Generative Classifiers Avoid Shortcut Solutions

Authors: Alexander Li, Ananya Kumar, Deepak Pathak

ICLR 2025 | Venue PDF | Archive PDF | Plain Text | LLM Run Details

Reproducibility Variable Result LLM Response
Research Type Experimental We run experiments on standard distribution shift benchmarks across image and text domains and find that generative classifiers consistently do better under distribution shift than discriminative approaches.
Researcher Affiliation Academia Alexander C. Li Carnegie Mellon University EMAIL Ananya Kumar Stanford University EMAIL Deepak Pathak Carnegie Mellon University EMAIL
Pseudocode Yes Algorithm 1 gives an overview of the generative classification procedure.
Open Source Code No The paper does not provide an explicit statement of code release by the authors for their methodology, nor does it include a link to a code repository.

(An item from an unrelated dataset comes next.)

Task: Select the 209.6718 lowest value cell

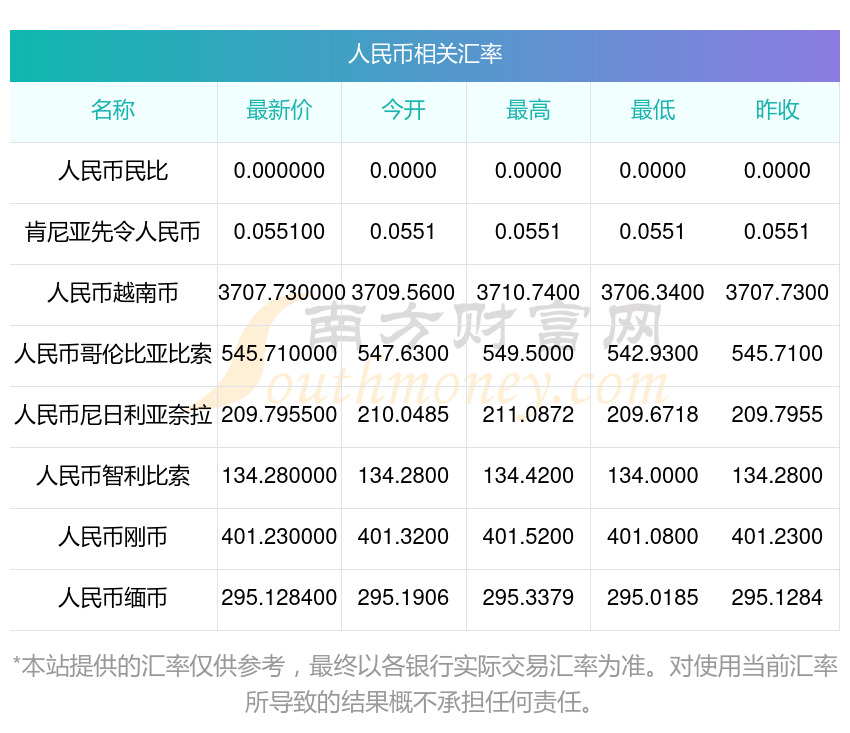Action: 653,415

It mentions using "the official training codebase released by Koh et al. (2021)" for baselines, but this is a third-party tool.

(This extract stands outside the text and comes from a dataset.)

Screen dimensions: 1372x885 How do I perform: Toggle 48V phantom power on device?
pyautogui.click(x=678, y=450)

Open Datasets Yes We consider classification under two types of distribution shift. In subpopulation shift... on Celeb A (Liu et al., 2015)... We also consider domain shift... Camelyon17-WILDS (Koh et al., 2021)... We examine 5 common distribution shift benchmarks in total: besides Celeb A and Camelyon, we use Waterbirds ( Sagawa et al. (2019); subpopulation shift), FMo W (Koh et al. (2021); both subpopulation and domain shift), and Civil Comments (Koh et al. (2021); subpopulation shift). ...We additionally run experiments on two highly-used subpopulation shift benchmarks from BREEDS (Santurkar et al., 2020): Living-17 (with 17 animal classes) and Entity-30 (with 30 classes).
Dataset Splits Yes We use five standard benchmarks for distribution shift. Camelyon undergoes domain shift, so we report its OOD accuracy on the test data. Waterbirds, Celeb A, and Civil Comments undergo subpopulation shift, so we report worst group accuracy. FMo W has both subpopulation shift over regions and a domain shift across time, so we report OOD worst group accuracy.
Hardware Specification Yes Each diffusion model requires about 3 A6000 days to train.
Software Dependencies No The paper mentions using Adam W and a Llama-style architecture, but does not provide specific version numbers for software libraries, programming languages (e.g., Python), or frameworks (e.g., PyTorch, TensorFlow).
Experiment Setup Yes We train it from scratch with Adam W (Loshchilov & Hutter, 2017) with a constant base learning rate of 1e-6 and no weight decay or dropout. We did not tune diffusion model hyperparameters and simply used the default settings for conditional image generation. ... For training, we pad shorter sequences to a length of 512 and only compute loss for non-padded tokens. We train for up to 200k iterations... we sweep over learning rate, weight decay, and dropout based on their effect on the data log-likelihood.